(Saved data entries)

========================================

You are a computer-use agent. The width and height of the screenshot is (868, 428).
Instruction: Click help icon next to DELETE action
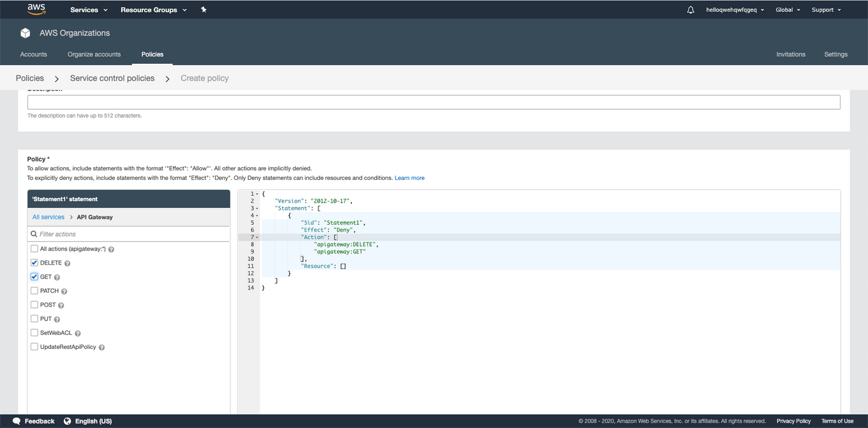pos(68,263)
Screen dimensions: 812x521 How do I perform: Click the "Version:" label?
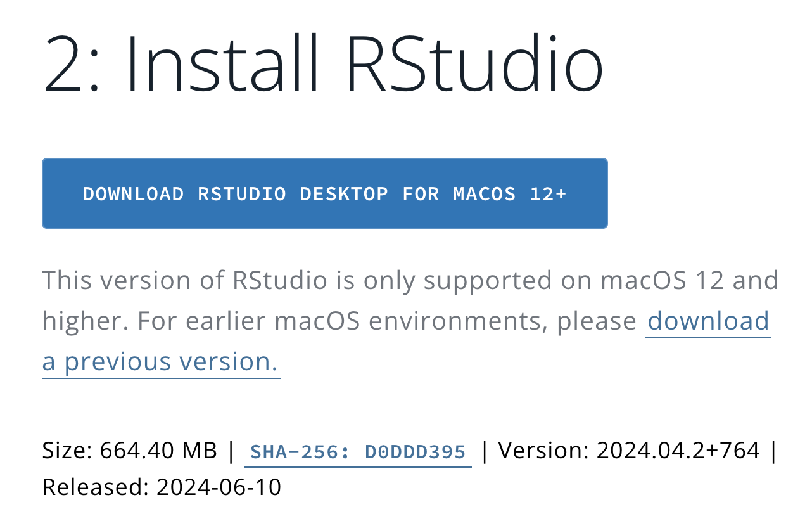[x=544, y=451]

========================================

### PROBLEM TO SOLVE
All records above are to be output verbatim, with their pictures omitted.

### SOLUTION BELOW
You are a computer-use agent. The width and height of the screenshot is (868, 428).
Instruction: Click help icon next to DELETE action
pos(68,263)
Screen dimensions: 812x521 How do I perform: Click the "Version:" label?
[x=544, y=451]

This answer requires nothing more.